Pretty much every refrigerator on Earth has what the journalist calls "f gases" and I note that while it is true that the semiconductor industry is a major player in this area (which includes solar cells) their chief environmental risk is associated with their role as greenhouse gases. There is a serious scientific distinction been gaseous fluorocarbons which are generally inert and not carcinogenic and what are generally discussed as "PFAS" found in liquid and solid matrices which have known biological effects, of which cancers are a subset. The latter represent the bulk of the wide array of compounds numbering in the thousands, although many of these thousands are metabolites of parent compounds or represent other types of degradation generated by radiolysis.

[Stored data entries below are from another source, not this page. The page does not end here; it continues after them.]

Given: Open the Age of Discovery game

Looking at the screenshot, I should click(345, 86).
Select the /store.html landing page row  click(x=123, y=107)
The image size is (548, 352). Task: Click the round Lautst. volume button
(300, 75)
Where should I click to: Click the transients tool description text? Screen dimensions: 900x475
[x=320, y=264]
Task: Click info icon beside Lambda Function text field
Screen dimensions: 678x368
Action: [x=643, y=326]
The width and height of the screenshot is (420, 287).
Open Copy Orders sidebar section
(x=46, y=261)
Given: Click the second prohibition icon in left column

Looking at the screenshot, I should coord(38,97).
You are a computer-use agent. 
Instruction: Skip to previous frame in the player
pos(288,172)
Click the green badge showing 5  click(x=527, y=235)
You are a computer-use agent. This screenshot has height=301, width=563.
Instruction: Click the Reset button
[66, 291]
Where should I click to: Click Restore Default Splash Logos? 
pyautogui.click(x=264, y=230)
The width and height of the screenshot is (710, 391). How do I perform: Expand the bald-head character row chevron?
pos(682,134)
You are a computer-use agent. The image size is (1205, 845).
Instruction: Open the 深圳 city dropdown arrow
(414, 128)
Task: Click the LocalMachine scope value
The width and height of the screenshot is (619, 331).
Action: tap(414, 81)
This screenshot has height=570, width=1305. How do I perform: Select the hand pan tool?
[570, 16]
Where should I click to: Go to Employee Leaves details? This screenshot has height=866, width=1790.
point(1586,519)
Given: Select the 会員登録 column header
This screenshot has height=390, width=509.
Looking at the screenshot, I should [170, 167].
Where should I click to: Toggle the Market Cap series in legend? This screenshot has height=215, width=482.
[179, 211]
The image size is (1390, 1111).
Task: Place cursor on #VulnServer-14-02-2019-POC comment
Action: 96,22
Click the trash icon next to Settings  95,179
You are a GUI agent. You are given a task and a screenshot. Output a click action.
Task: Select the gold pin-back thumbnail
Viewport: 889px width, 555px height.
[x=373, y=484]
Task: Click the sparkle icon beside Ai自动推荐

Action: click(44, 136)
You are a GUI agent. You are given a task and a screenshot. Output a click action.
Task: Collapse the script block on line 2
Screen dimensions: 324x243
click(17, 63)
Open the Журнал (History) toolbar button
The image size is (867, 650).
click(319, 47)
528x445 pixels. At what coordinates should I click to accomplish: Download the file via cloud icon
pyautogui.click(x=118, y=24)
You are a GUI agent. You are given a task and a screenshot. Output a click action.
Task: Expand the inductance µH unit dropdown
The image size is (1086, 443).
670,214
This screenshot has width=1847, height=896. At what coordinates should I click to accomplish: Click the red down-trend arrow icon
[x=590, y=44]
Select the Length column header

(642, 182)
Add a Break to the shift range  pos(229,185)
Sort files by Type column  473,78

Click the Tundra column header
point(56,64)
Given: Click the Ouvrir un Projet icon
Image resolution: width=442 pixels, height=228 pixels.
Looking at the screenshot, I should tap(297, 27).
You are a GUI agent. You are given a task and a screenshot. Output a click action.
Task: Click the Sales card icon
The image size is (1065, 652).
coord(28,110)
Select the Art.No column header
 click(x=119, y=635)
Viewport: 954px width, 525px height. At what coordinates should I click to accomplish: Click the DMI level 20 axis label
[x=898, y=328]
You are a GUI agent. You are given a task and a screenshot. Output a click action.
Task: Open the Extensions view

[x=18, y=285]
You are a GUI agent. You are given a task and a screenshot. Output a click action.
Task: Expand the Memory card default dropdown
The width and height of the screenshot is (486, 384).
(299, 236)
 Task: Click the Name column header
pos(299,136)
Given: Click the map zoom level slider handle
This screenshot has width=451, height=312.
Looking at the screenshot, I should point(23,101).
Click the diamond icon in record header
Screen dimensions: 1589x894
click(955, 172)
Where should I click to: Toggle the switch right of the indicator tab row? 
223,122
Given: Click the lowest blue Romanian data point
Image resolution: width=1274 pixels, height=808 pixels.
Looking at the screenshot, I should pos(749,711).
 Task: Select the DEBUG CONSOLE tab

It is true that the most common degradation is trifluoroacetic acid, TFA, but while anthropomorphic sources overwhelm its presence, it has been claimed to occur from some natural sources. Monofluoroacetic acid is produced by some plants in the southern hemisphere to protect again predation. It's far more toxic than TFA.
I have acquainted son with the idea of using gamma radiation from fission products to mineralize water soluble fluorocarbons and have been working on and off to prepare some documents describing the approach to do so.
The article for what it's worth is poorly written and I'll add to the list of cases in which I consider my oft stated less than half serious joke that one cannot get a degree in journalism if one has passed a college level science course with a grade of C or better.